Task
Transcribe exactly the entries from the "Viewport: 432px width, 1249px height." line to the end, both included, minus pictures.

Data for this exercise

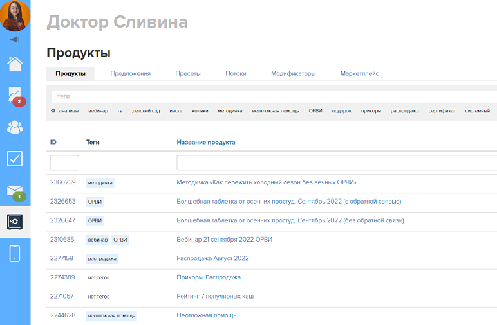This screenshot has height=325, width=497.
Task: Click the speaker notifications icon
Action: [x=15, y=40]
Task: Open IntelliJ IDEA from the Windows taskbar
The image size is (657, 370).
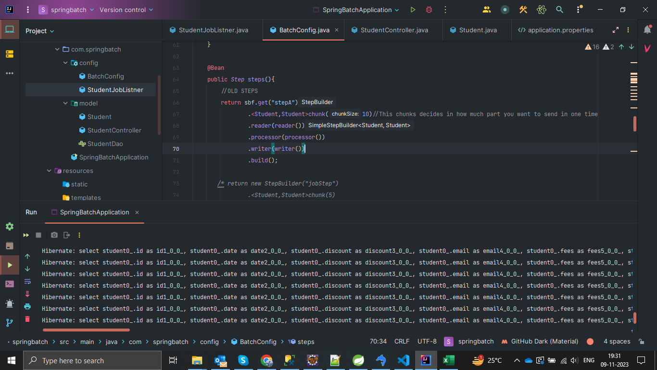Action: pos(426,360)
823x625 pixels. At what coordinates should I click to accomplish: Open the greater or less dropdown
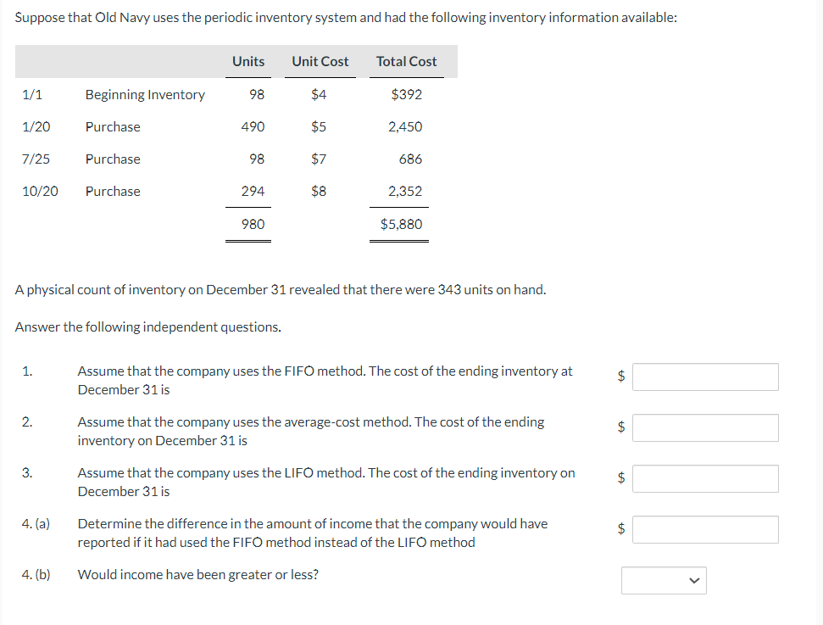[664, 580]
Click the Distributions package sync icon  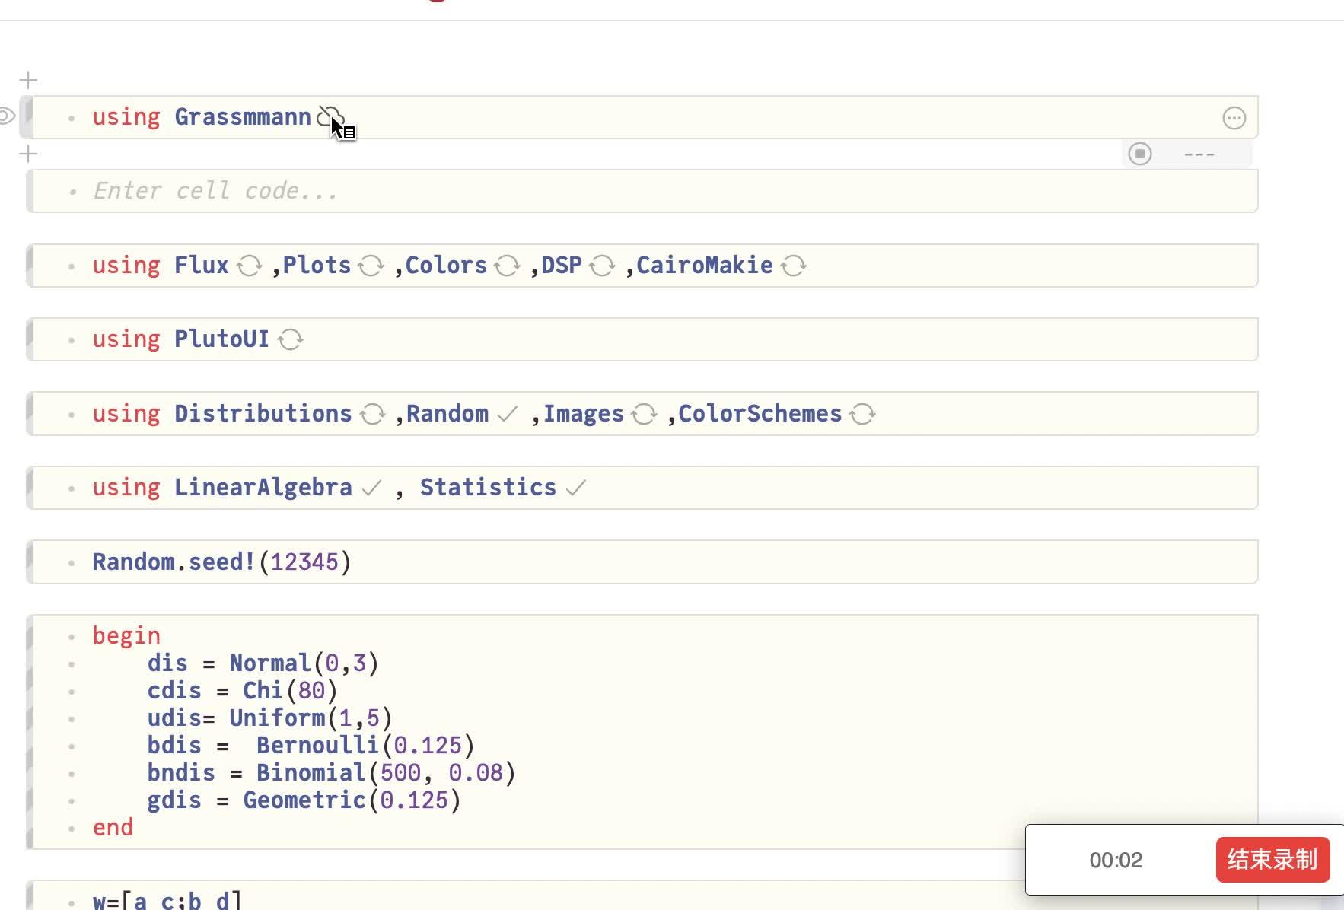[372, 415]
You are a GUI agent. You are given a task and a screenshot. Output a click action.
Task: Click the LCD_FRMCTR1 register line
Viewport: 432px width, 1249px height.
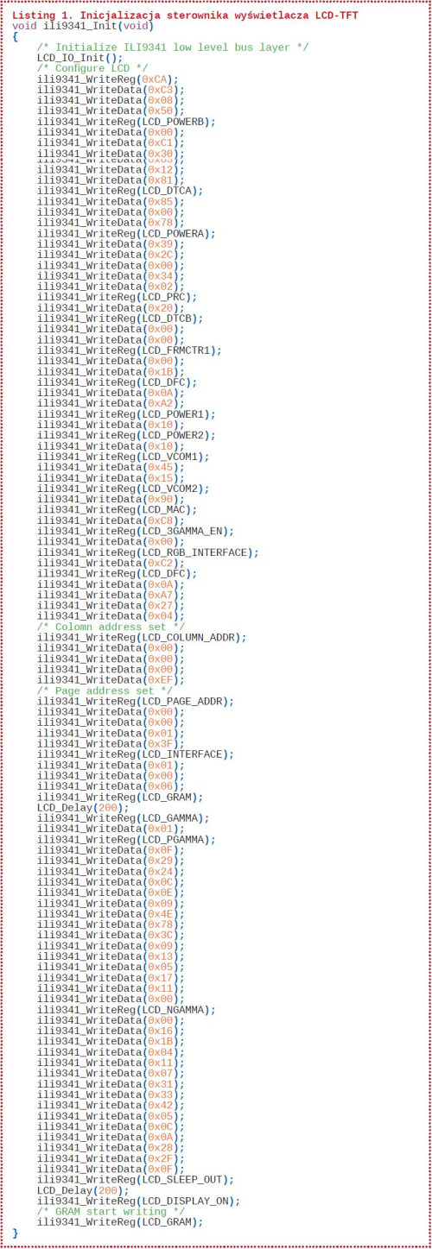click(x=130, y=350)
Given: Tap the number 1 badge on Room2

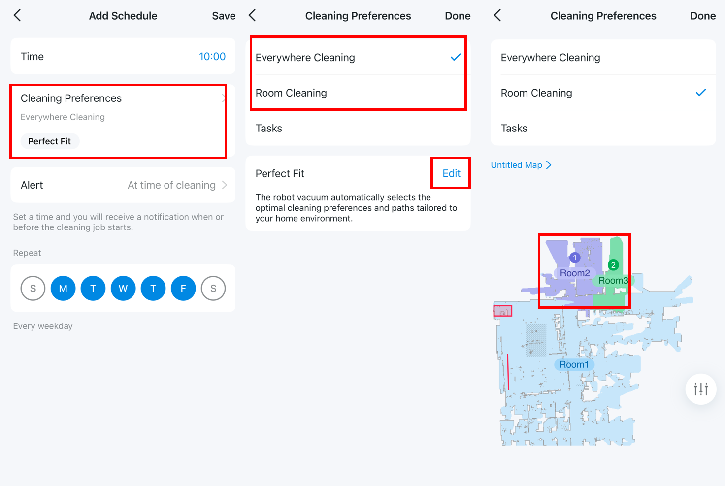Looking at the screenshot, I should (574, 257).
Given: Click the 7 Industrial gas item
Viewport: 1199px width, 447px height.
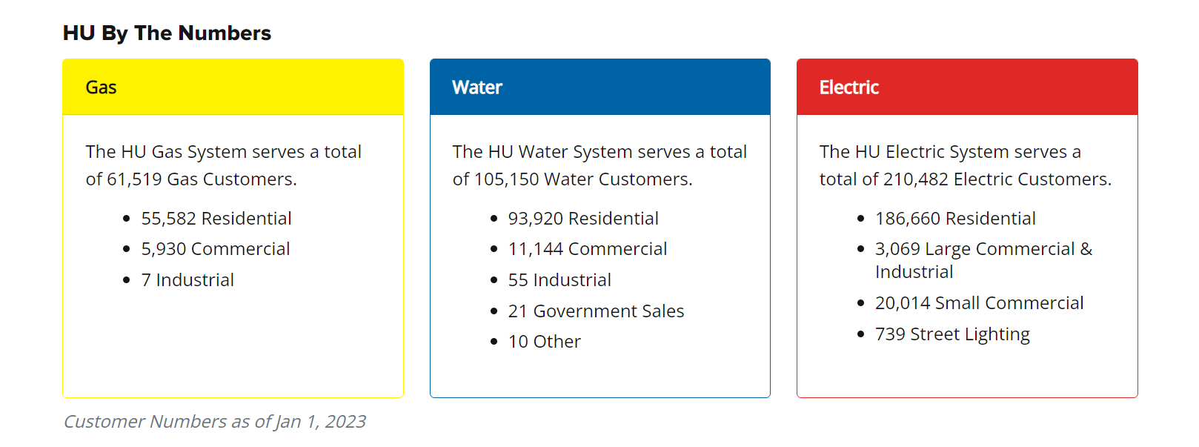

Task result
Viewport: 432px width, 1249px height.
click(x=130, y=350)
Given: Tap the number 1 badge on Room2

Looking at the screenshot, I should (574, 257).
Given: Click the 7 Industrial gas item
Viewport: 1199px width, 447px height.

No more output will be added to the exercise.